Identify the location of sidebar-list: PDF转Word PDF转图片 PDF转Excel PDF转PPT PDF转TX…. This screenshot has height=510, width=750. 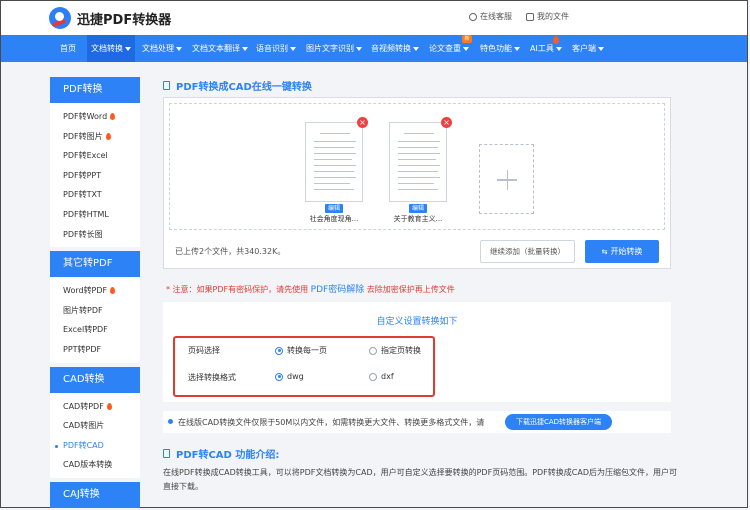
(95, 176).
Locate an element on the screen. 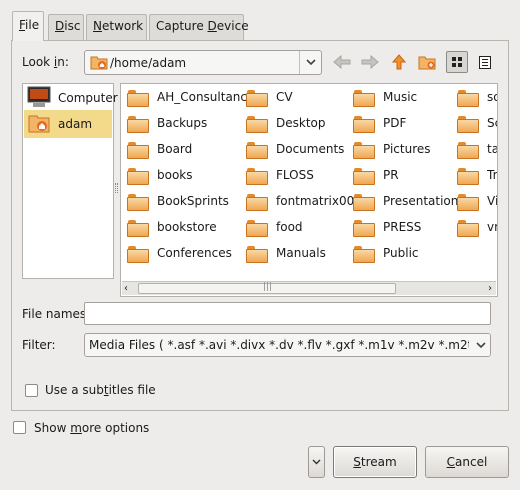 The height and width of the screenshot is (490, 520). place-computer: Computer is located at coordinates (71, 98).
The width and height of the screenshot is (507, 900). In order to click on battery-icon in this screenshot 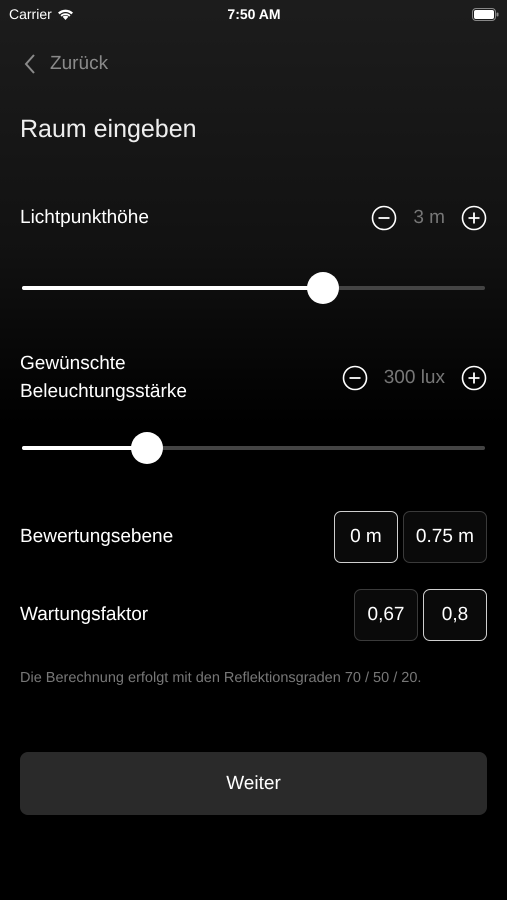, I will do `click(486, 14)`.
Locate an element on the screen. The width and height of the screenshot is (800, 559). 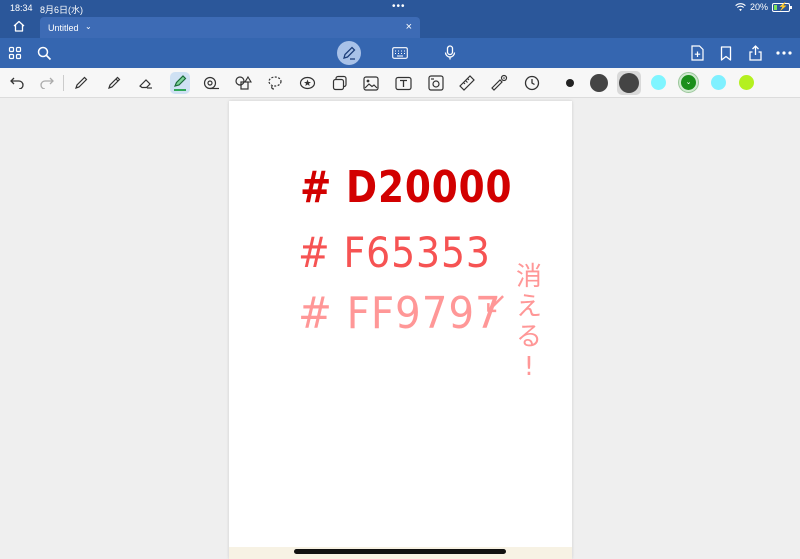
status-bar: 18:34 8月6日(水) ••• 20% ⚡ is located at coordinates (400, 8).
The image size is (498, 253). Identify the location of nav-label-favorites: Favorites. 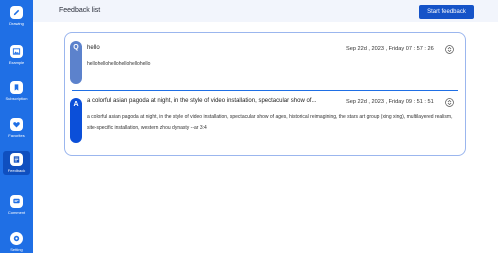
(16, 136).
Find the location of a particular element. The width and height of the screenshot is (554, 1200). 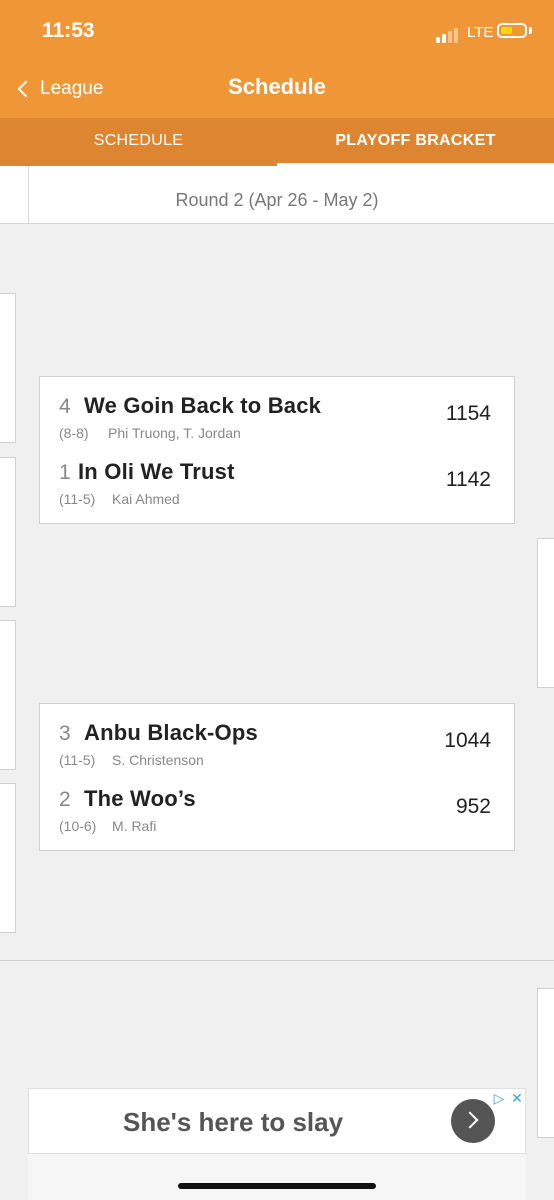

ad-text: She's here to slay is located at coordinates (234, 1122).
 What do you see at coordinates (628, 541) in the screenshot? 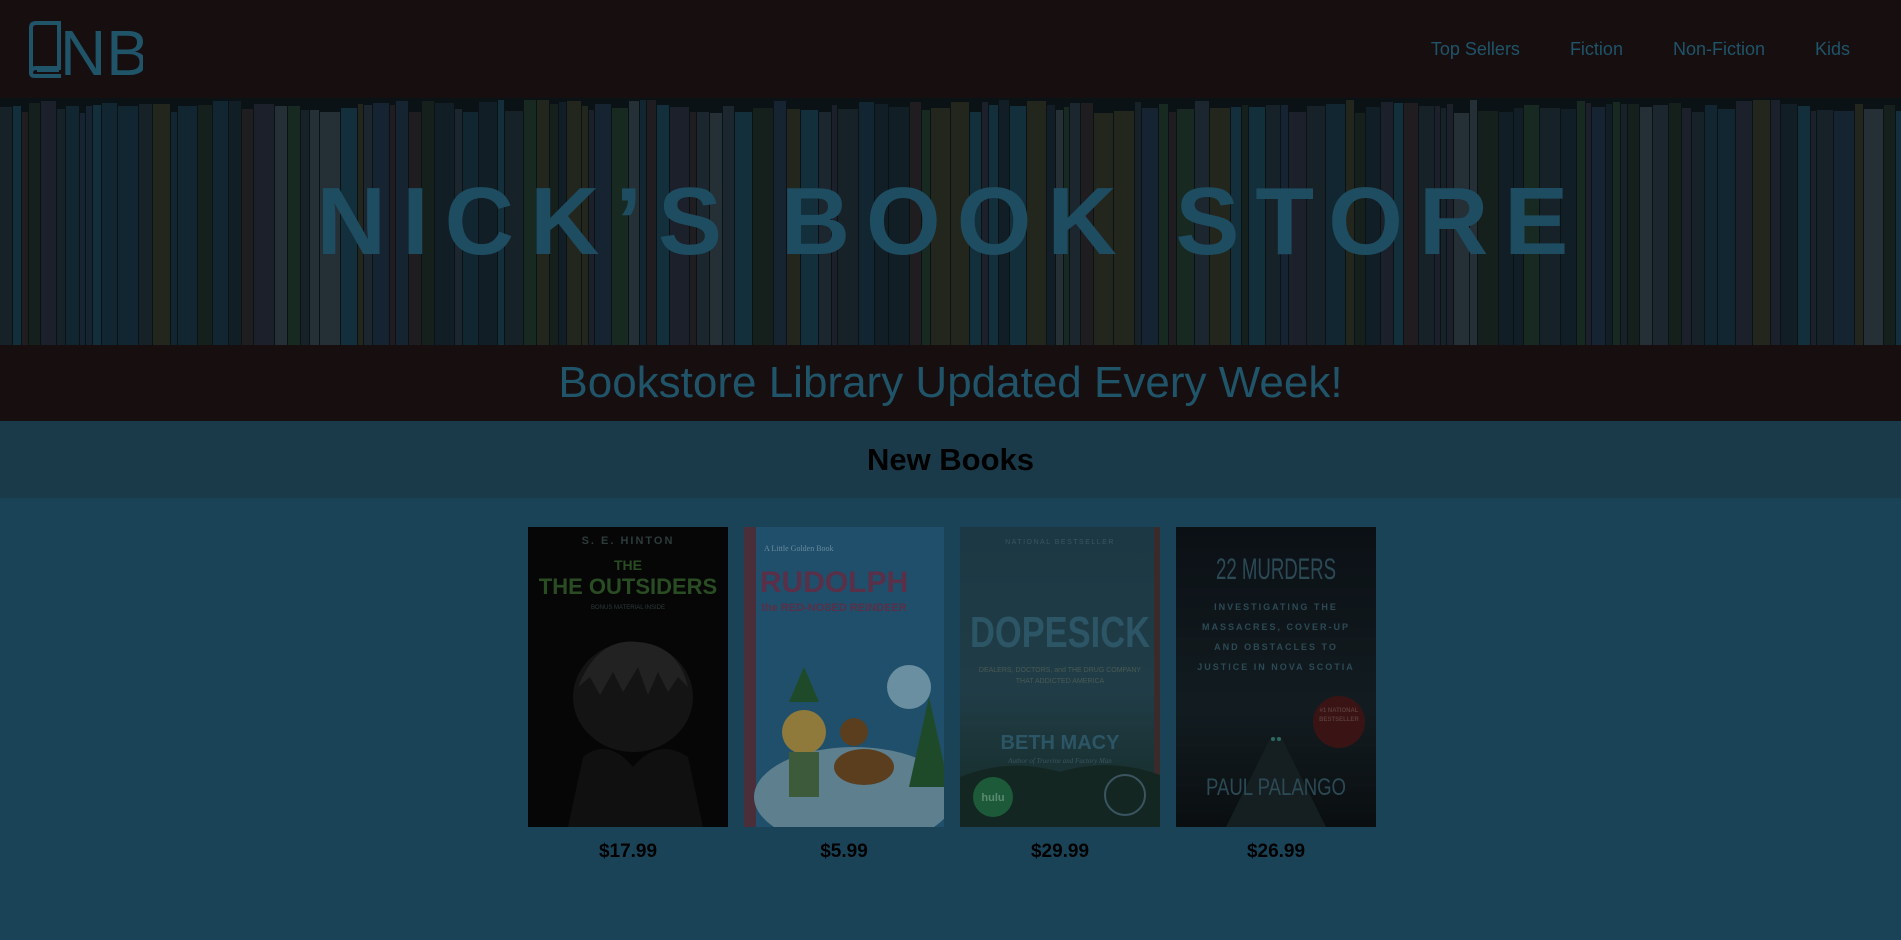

****************************************

## Exercise instructions
Render the material as a Markdown table with the columns Row and Content. Begin at the line that contains "Find the location", continue through the end of the material, give each line its own numbered row, skip blank lines, and leave out the pictures.

## Result
| Row | Content |
|---|---|
| 1 | Find the location of a particular element. The width and height of the screenshot is (554, 1200).  |
| 2 | ad-text: She's here to slay is located at coordinates (234, 1122). |
| 3 |  What do you see at coordinates (628, 541) in the screenshot?  |